I’m a lucky person. Actually, let’s use the real word. I’m privileged. I’m white, cisgendered, well-off financially and fully able-bodied. I know that my path, mostly because of things out of my control, has been smooth. I also know that there are places where I’m not even aware that the path could be rough. I’m grateful for that.
Like many people who realize their good fortune, I want to give back. I see people whose lives aren’t as easy as mine and I want to help. I want to remove the rocks from their path. And so far, so good.

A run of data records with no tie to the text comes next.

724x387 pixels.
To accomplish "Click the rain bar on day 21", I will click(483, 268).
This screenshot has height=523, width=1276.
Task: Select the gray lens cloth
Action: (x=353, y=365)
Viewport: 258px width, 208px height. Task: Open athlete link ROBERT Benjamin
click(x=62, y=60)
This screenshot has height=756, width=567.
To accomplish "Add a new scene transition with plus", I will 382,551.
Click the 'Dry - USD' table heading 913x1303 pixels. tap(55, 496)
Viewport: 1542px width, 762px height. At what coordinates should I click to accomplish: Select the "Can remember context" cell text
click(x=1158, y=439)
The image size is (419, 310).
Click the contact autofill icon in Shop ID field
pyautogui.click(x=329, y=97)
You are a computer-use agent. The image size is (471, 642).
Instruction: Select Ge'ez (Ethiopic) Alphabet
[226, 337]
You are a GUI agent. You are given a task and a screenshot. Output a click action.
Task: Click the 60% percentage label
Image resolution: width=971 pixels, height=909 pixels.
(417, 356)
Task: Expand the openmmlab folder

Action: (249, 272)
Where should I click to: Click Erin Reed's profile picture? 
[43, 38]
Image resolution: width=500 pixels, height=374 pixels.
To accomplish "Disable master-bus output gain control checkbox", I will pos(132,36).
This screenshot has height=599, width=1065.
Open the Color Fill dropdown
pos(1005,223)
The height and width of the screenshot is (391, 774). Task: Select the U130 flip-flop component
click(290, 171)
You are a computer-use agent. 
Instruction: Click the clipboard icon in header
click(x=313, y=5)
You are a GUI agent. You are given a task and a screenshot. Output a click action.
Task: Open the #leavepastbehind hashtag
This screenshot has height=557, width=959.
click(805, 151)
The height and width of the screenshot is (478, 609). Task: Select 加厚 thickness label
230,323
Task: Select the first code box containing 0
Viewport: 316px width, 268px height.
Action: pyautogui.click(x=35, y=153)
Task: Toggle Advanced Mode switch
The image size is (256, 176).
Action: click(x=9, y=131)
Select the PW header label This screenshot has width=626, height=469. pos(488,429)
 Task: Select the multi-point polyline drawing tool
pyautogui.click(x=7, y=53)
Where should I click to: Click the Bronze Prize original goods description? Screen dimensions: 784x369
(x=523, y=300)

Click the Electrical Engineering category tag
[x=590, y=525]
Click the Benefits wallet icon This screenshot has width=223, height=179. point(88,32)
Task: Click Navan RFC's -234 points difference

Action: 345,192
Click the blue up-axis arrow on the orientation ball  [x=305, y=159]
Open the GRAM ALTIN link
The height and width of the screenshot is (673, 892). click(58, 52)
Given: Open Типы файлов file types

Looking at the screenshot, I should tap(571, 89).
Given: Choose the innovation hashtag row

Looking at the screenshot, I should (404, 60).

“Saviourism,” however, rears its ugly head when people like me feel that we can fix the problems of a group or community of which we aren’t a part. (White “saviourism” is the most common form, but saviourism can also show up in other ways, such as well-off people offering advice to those who are struggling financially, etc). It comes when we think that we have solutions the community itself hasn’t thought of. We don’t.
Let’s face it, challenges always look easier from the outside.
We have good intentions, we just don’t have the intimate knowledge or experience. We don’t know the extent of the issue. We may not even understand what the real issue is! We simply can’t come in and solve other peoples’ difficulties.
And even if we could, it’s not our place. Even if our solution would work, it may not be one that the community itself would be comfortable with.
Think about it this way. Here in North America, we have a number of problems caused by our capitalistic society. That doesn’t mean we want someone from a communist society, for example, to come in and “cure” our headaches by installing a communist system here. It may solve the problems of capitalism, but we wouldn’t like it, and it would bring in its own issues. A communist society would not want us to go in and solve their issues with our capitalist programs.
The same goes for traditionally marginalized groups. A solution that may work for us, may not be right for them. We need to be OK with that.
We can’t assume that, because we can’t see anything being done to solve the problems we see, that no one is doing anything. There may be many grassroots organizations or individuals within the community that are working hard in the background. Significant progress can be made without being obvious.
How do we volunteer, then, without falling into the “saviourism” trap? During a Diversity, Equity, Inclusion workshop I attended, I heard a quote that really resonated with me (I have it written on the whiteboard in front of my desk).
“We can’t create equity for people. We have to co-create it with them.,” said Dr. Moussa Magassa, a professor at the University of Victoria. “And that is how we can avoid saviourism.”
We need to support the community in its efforts, rather than trying to take over. We have to do our research. Before we volunteer, we should find out what organizations from the affected community are working on the issue that concerns us. Look at the people on the staff or boards of societies that are involved in the challenge. If they are not, or mostly not, part of the affected community, keep looking.
It’s also important for us to try to find someone who was talking before anyone was listening.
Some causes can become bandwagons that privileged people jump on (again, with the best intentions), because they’ve made the news or were taken up by a famous person. If we really want to help that cause, we must join with the person or people who were fighting for that cause before it became well-known.
They will know more about it than anyone else and may already have a structure in place we can become a part of. They may also have tried some of those solutions we think are so good.
If we are already part of an organization that is working for one of those causes, we need to take a look around. What people are missing from the conversation, even if they’re in the room? If the ideas and decisions are all coming from voices of privilege, there’s a problem.
We need to listen. We need to talk with and learn from people in the community. What are the issues really and what is their scope? We need to listen and learn before we offer any solutions, and even if our solutions would work, understand they may not be accepted. And that’s OK. Our only role is to assist them in finding their own resolutions.
We need to be co-conspirators, not saviours. You never know, we might actually make a difference that way.